NorBERT Denne gjengen håper at de sammen skal bidra til å gi kvinne ##fotball ##en i Kristiansand et lenge etterl ##engt ##et løft .
mBERT Denne g ##jeng ##en h ##å ##per at de sammen skal bid ##ra til å gi k ##vinne ##fo ##t ##ball ##en i Kristiansand et lenge etter ##len ##gte ##t l ##ø ##ft .

Release history

7 February 2022 - version 2. NorBERT 2: a completely new model trained from scratch on the very large corpus of Norwegian (C4 + NCC, about 15 billion word tokens). It features a 50 000 words vocabulary and was trained using Whole Word Masking.

13 February 2021 - version 1.1. Fixes an issue with duplicate entries in the NorBERT vocabulary. In rare cases it could lead to warnings and errors. The model itself is unchanged.

13 January 2021 - version 1.0 (deprecated)

Evaluation

We have currently evaluated NorBERT on four benchmarks: Part-of-Speech tagging on Bokmål and Nynorsk (taken from the Universal Dependencies project), fine-grained sentiment analysis (with data from NoReC_fine), sentence-level binary sentiment classification (with data from aggregating the fine-grained annotations in NoReC_fine and removing sentences with conflicting or no sentiment) and named entity recognition (with data from NorNE).

Data amounts (in sentences):

Data Train Dev Test
POS Bokmål 15,696 2,409 1,939
POS Nynorsk 14,174 1,890 1,511
NER Bokmål 15,696 2,409 1,939
NER Nynorsk 14,174 1,890 1,511
Sentiment 2,675 516 417

For POS tagging and binary sentiment classification, we fine-tune NorBERT, Multilingual BERT and NB-BERT-Base for 10 epochs and keep the best model on the dev set. For fine-grained sentiment analysis, we use BERT token embeddings as features, with frozen model. For NER, we fine-tuning the pre-trained model for 20 epochs with early stopping.

NorBERT outperforms mBERT on both tasks: on POS tagging by 0.5 percentage points, by 9.4 percentage points on binary sentiment classification, and by 2.1 points of targeted F1 score on fine-grained sentiment analysis. NorBERT is on par with NB-BERT-Base on POS tagging, is a bit worse in binary sentiment classification and better in fine-grained sentiment analysis.

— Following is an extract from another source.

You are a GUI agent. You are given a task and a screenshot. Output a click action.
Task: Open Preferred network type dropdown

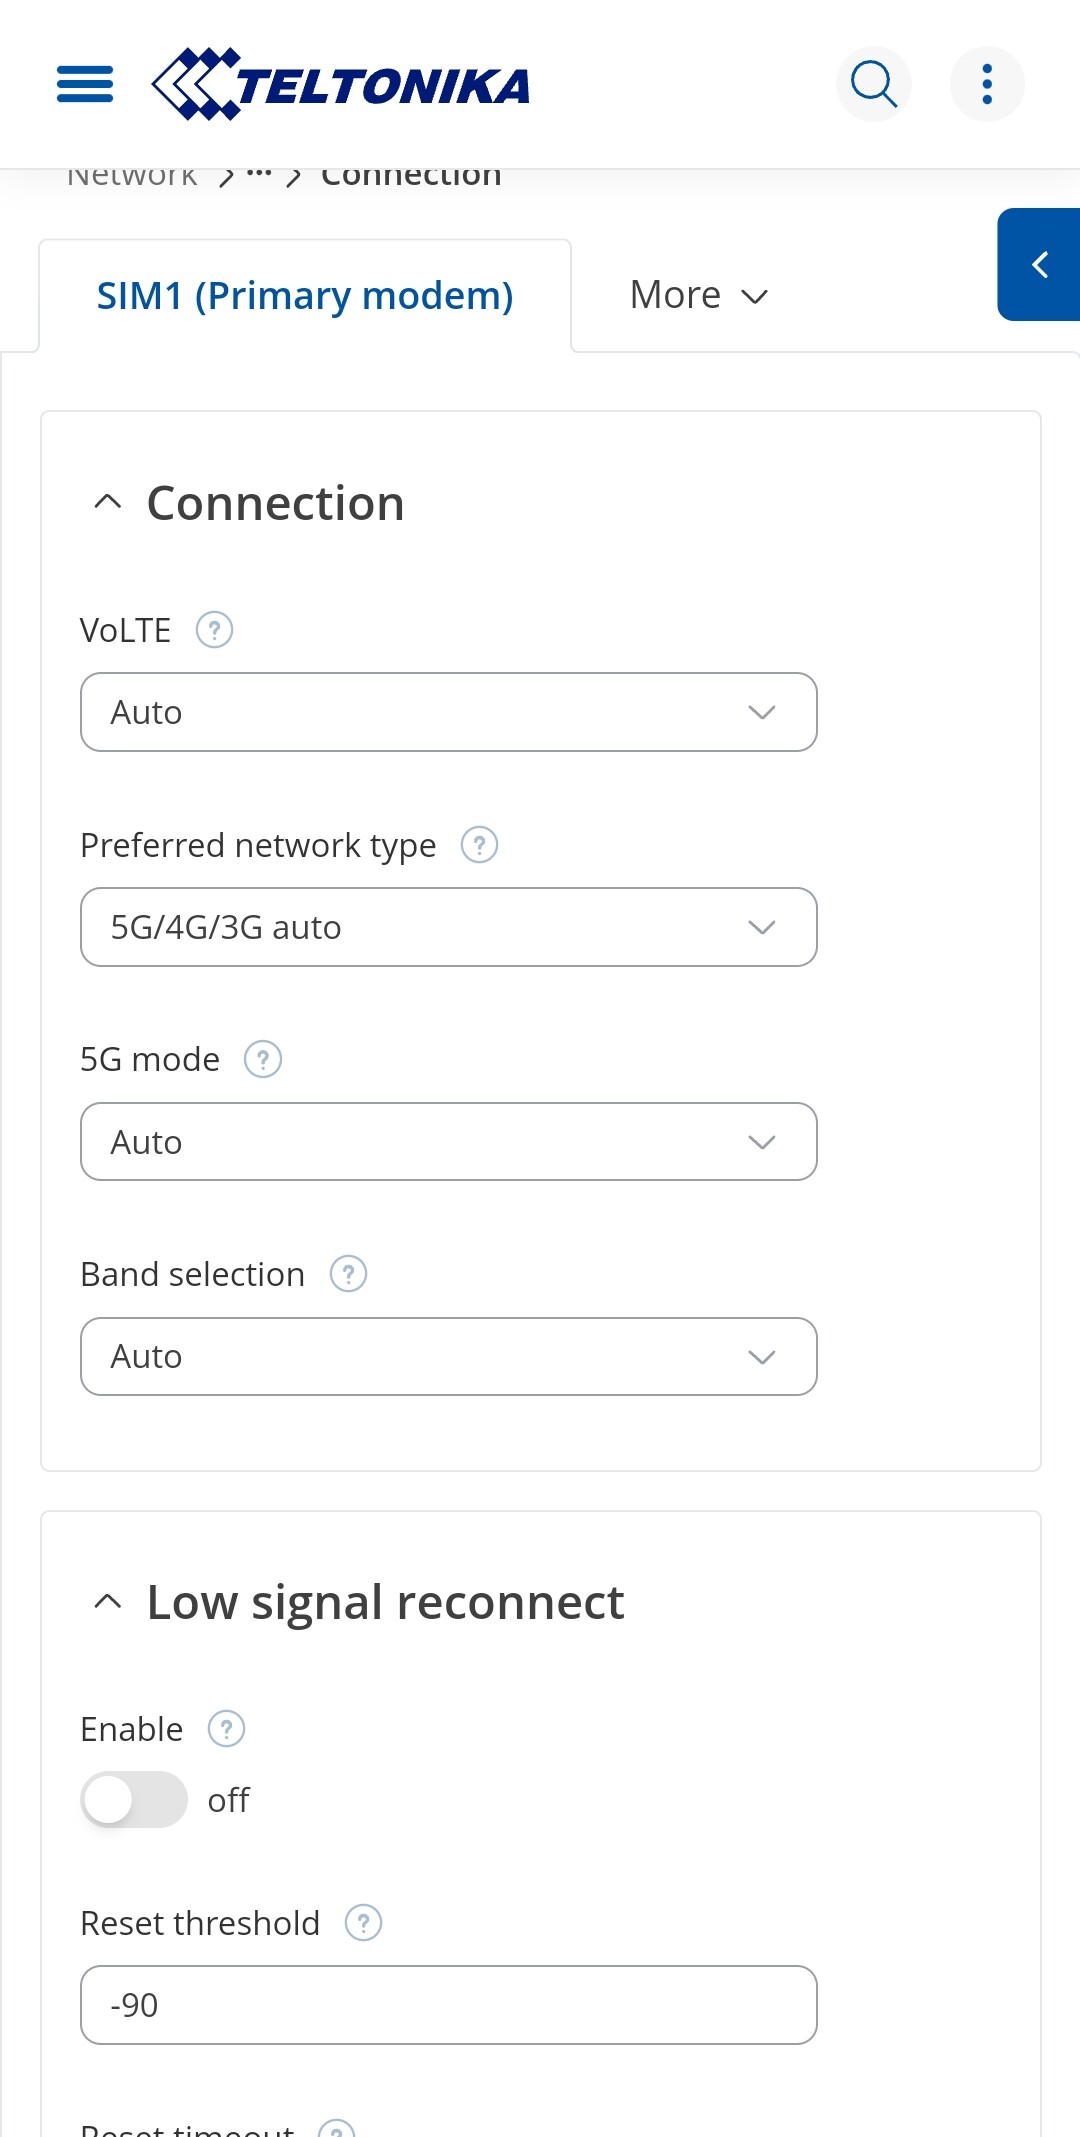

Model/task mBERT XLM-R NorBERT NorBERT 2 NB-BERT-Base
Part-of-Speech tagging Bokmål (accuracy) code ​98.0 97.5 98.5 98.3 98.7
Part-of-Speech tagging Nynorsk (accuracy) code ​97.9 97.3 98.0 97.7 98.3
Fine-grained sentiment analysis (Mean Targeted F1 across 5 runs) code ​34.9 33.9 35.0 33.8 34.4
Binary sentiment analysis (F1 score) code 67.7 71.8 77.1 84.2 83.9
Named entity recognition Bokmål (F1 score) code 78.8 84.5 85.5 88.2 90.2
Named entity recognition Nynorsk (F1 score) code 81.7 86.6 82.8 84.5 88.6

Training Corpus

NorBERT 1

We use clean training corpora with ordered sentences:

In total, this comprises about two billion (1 907 072 909) word tokens in 203 million (202 802 665) sentences, both in Bokmål and in Nynorsk; thus, this is a joint model. In the future, separate Bokmål and Nynorsk models are planned as well.

NorBERT 2

In total, this comprises about 15 billion word tokens in about 1 billion sentences, both in Bokmål and in Nynorsk.

Preprocessing

1. Wikipedia texts were extracted using segment_wiki.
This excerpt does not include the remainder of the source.